Quand on vit loin de son pays, on éprouve la nostalgie pour ce pays :

« si en Amérique les Andes entendent fièrement leur Cordillère, toi mon Maroc à moi, tu porte allègrement ton Atlas en bandoulière ! »(Regards).

Le temps marque. Il marque non seulement les choses autour de nous ; il marque les êtres, hélas, et ceux que l'on aime. Il les marque peut-être d'une façon assez dramatique, puisque souvent, on s'en sépare. C'est la raison pour laquelle la fuite du temps et la mort, je les ressens très douloureusement :

« Tu es parti comme l'effluve d'un parfum,

Comme la rosée du matin qui s'évapore au soleil levant.

Et je suis resté seul,

Abattu, désappointé, médusé, hébété,

L'esprit aux quatre vents ».

Mme Abaroudi : Pour la compréhension de ma dédicace « d'Imago » ; j'ai perdu une fille que je n'ai jamais vu, parce qu'elle est morte à la naissance et c'est à elle que j'ai dédié mon recueil :

« Racontez - moi cet été,

La terre avait-elle son blé ?

Et le ciel ses couleurs quand vint le règne de l'oiseleur ?

Ils venaient de force des haleurs sans mémoire

Ils m'auraient pris tes jours,

Ferme tes yeux, courbe ton corps

Brise la fleur du jour nouveau

Les voleurs d'aube, les voleurs d'eau

Fille promise au cœur du bel été

Colombe trop tôt envolée...

Imago veut dire en latin « image ». Beaucoup de gens connaissant le sang berbère qui coule dans mes veines m'ont demandé si ce n'est pas Aïmago ? Non, le mot est latin. C'est une image affective qu'on se fait de soi-même. Mon regard sur les choses de la vie, sur les choses de l'amour, les grands thèmes du monde. Comme on a un album de photos pour fixer les souvenirs de sa vie, j'ai écris des poèmes à chaque étape importante de ma vie. Et j'ai comme une sorte d'album poétique ; certains je les ai mis dans « imago », d'autres je les garde pour moi-même.

☆ ☆ ☆ ☆

◆ Série d'exercices ◆
A – Répondez aux questions suivantes d'après le texte étudié :
(i) Dans la citation tirée de « Regards », que porte le Maroc en bandoulière ?
(ii) À qui Mme Abaroudi a-t-elle dédié son recueil ?
(iii) Que signifie le mot « Imago » en latin ?
B – Extrayez du texte étudié le passage allant de « Mme Abaroudi : Pour » jusqu'à « règne de l'oiseleur ? » inclus, sans rien y changer.
C – Reformulez sous forme de liste, plus brièvement, le paragraphe du texte étudié qui commence par « Imago veut dire en latin », en conservant ses faits principaux.

☆ ☆ ☆ ☆

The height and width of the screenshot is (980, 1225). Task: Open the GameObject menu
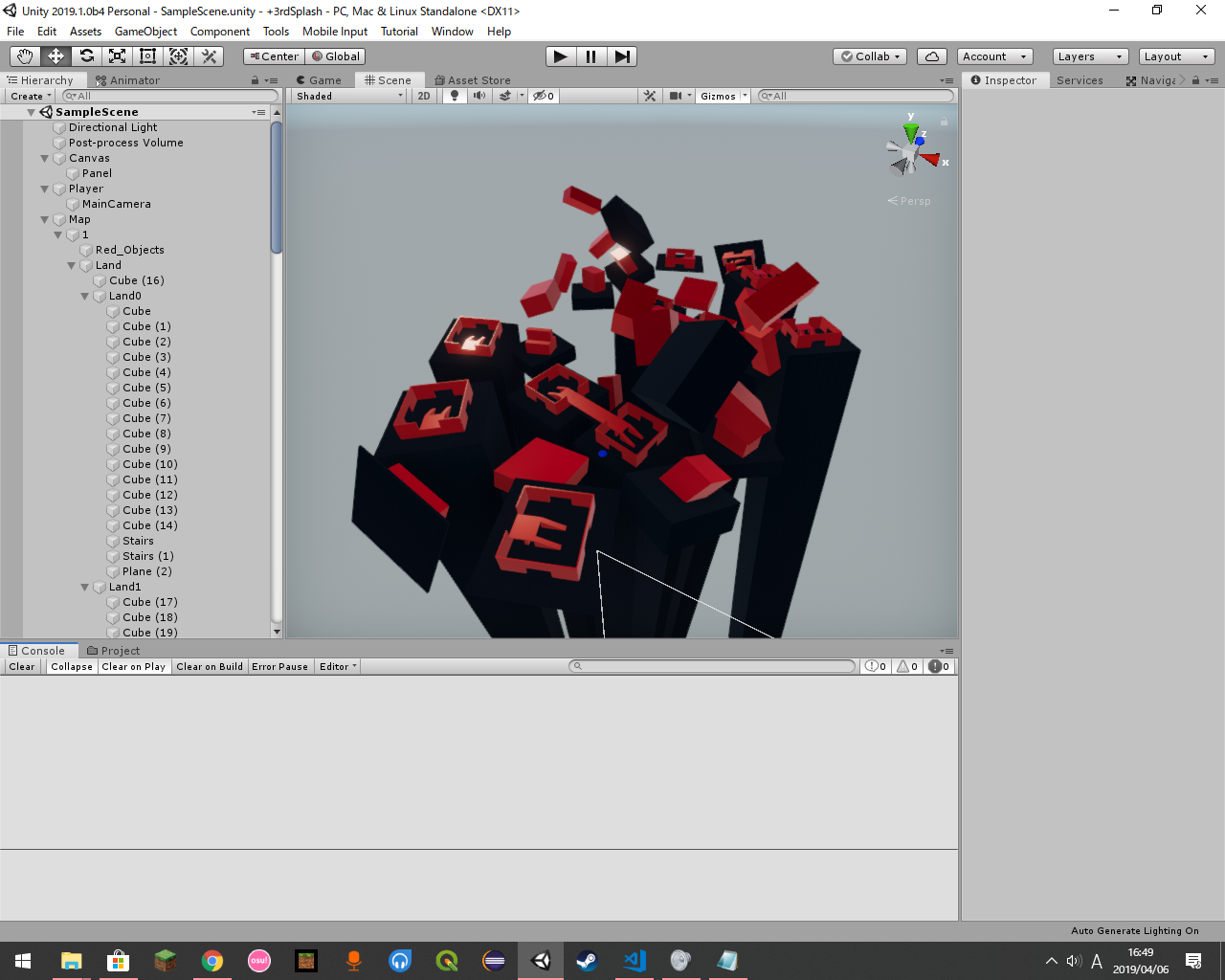point(145,32)
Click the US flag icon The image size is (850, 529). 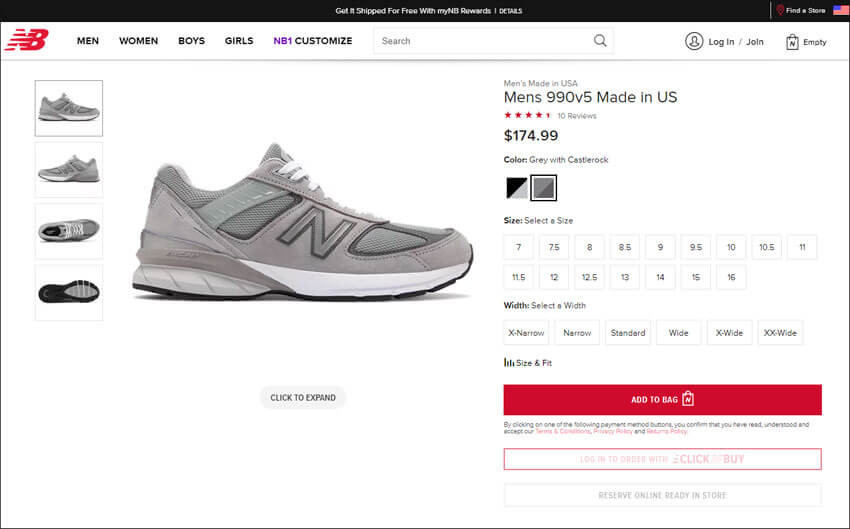click(x=840, y=10)

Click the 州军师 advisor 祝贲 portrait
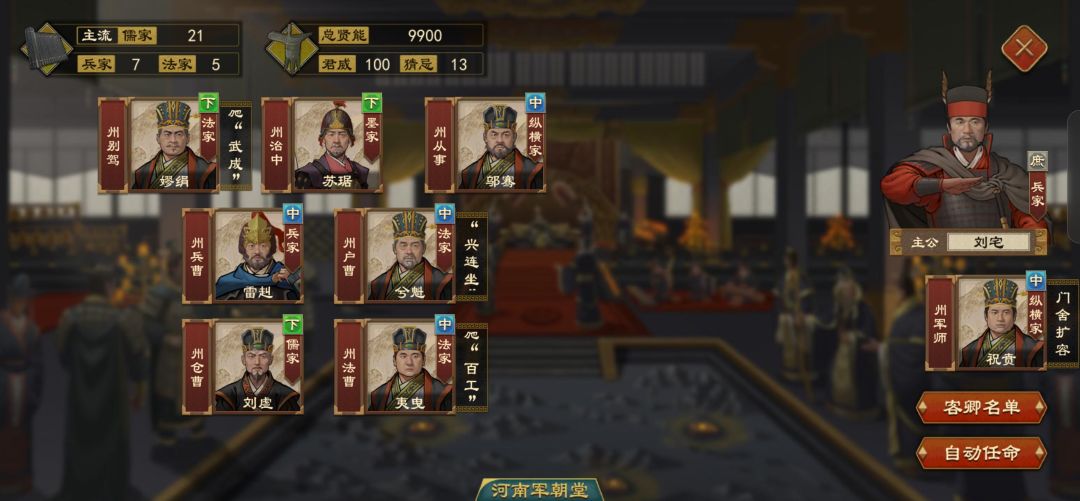coord(1001,323)
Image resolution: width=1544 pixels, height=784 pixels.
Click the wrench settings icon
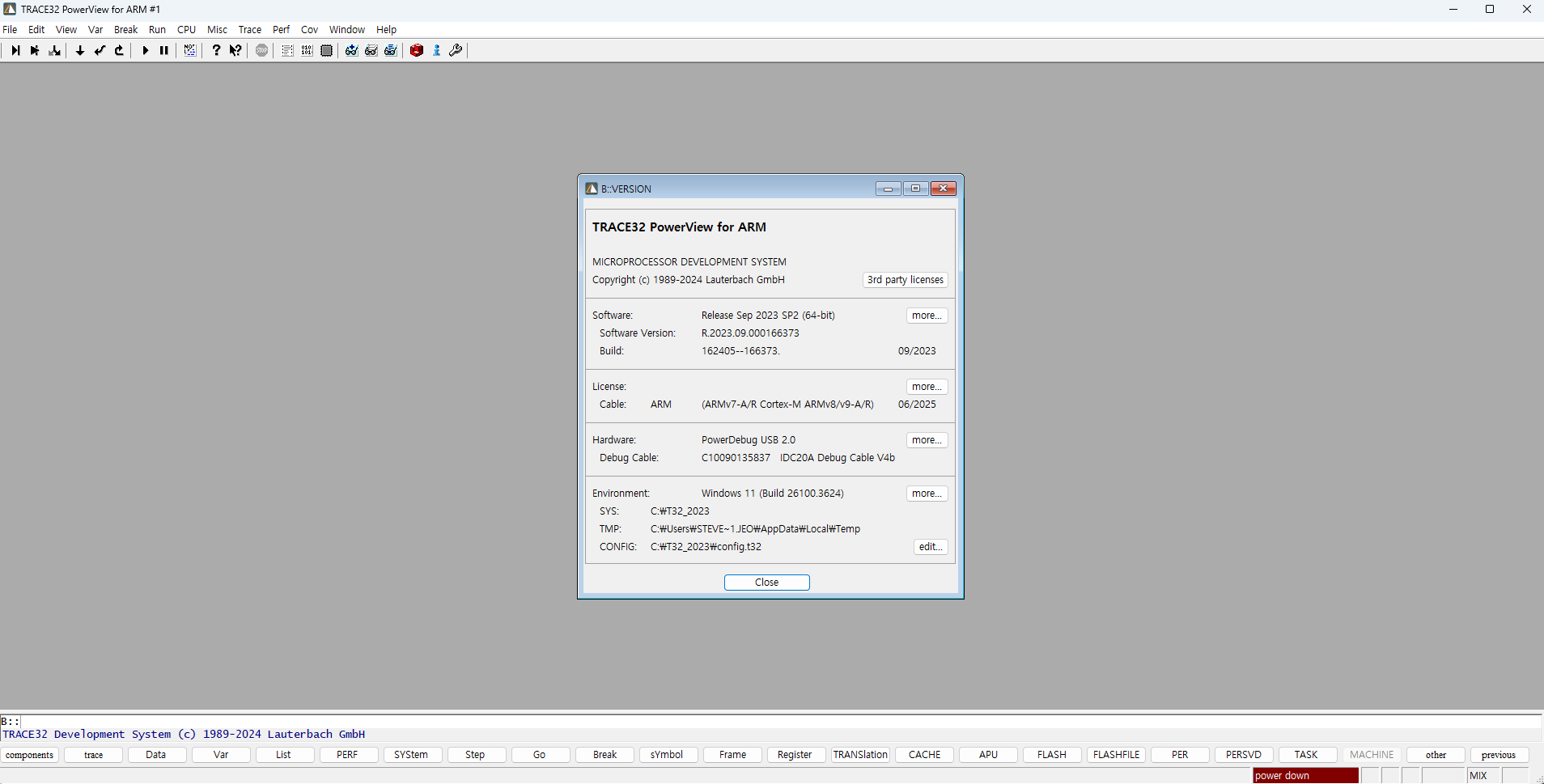click(x=456, y=50)
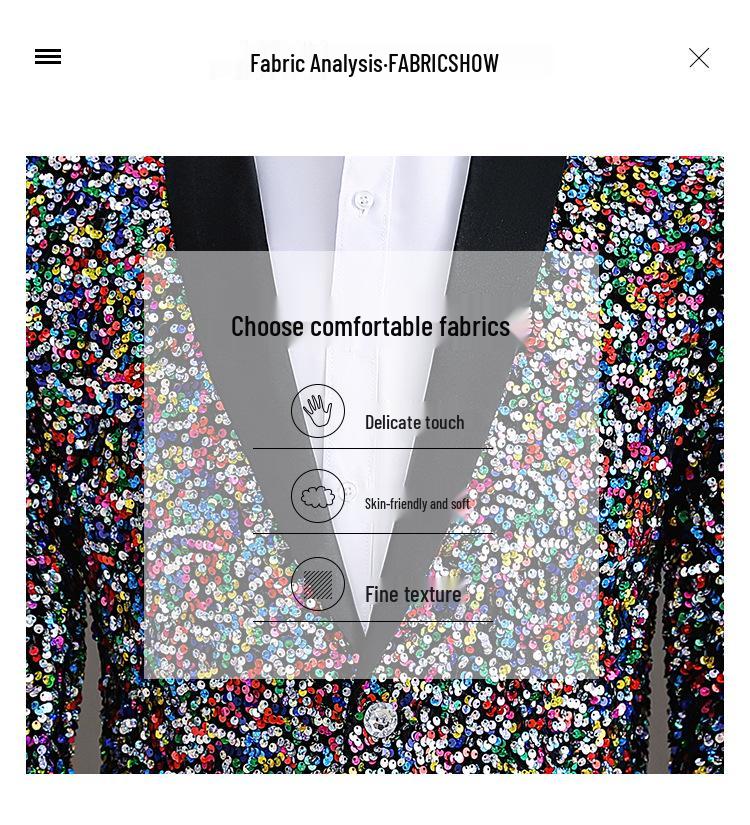
Task: Tap the hatched square Fine texture icon
Action: (x=318, y=584)
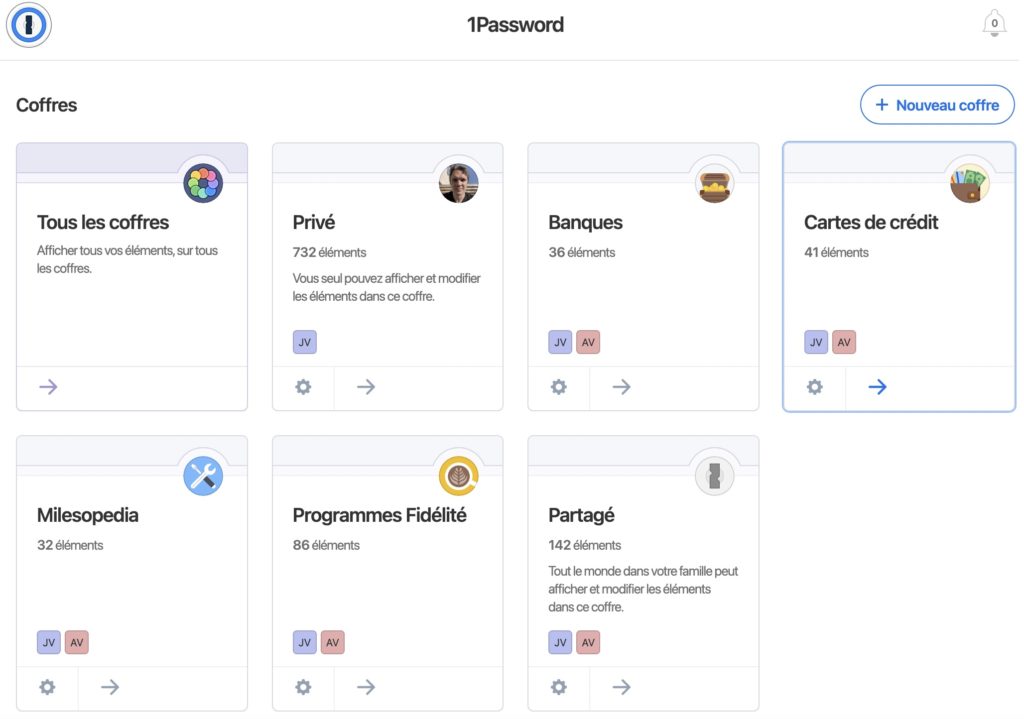Open Tous les coffres with arrow
The width and height of the screenshot is (1024, 719).
click(48, 387)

☆ ☆ ☆ ☆

◆ Corrigé ◆
A –
(i) Son Atlas.
(ii) À une fille morte à la naissance, qu'elle n'a jamais vue.
(iii) « Image ».

B –
Mme Abaroudi : Pour la compréhension de ma dédicace « d'Imago » ; j'ai perdu une fille que je n'ai jamais vu, parce qu'elle est morte à la naissance et c'est à elle que j'ai dédié mon recueil :

« Racontez - moi cet été,

La terre avait-elle son blé ?

Et le ciel ses couleurs quand vint le règne de l'oiseleur ?

C –
- « Imago » signifie « image » en latin.
- Beaucoup de gens, connaissant le sang berbère de l'auteur du recueil, ont demandé s'il ne s'agissait pas d'« Aïmago ». Ce n'est pas le cas, car le mot est latin.
- Le titre désigne une image affective de soi-même : un regard sur les choses de la vie, de l'amour et les grands thèmes du monde.
- Des poèmes ont été écrits à chaque étape importante de la vie, à la manière d'un album de photos qui fixe les souvenirs.
- Ils forment une sorte d'album poétique. Certains figurent dans « Imago », les autres sont gardés pour soi.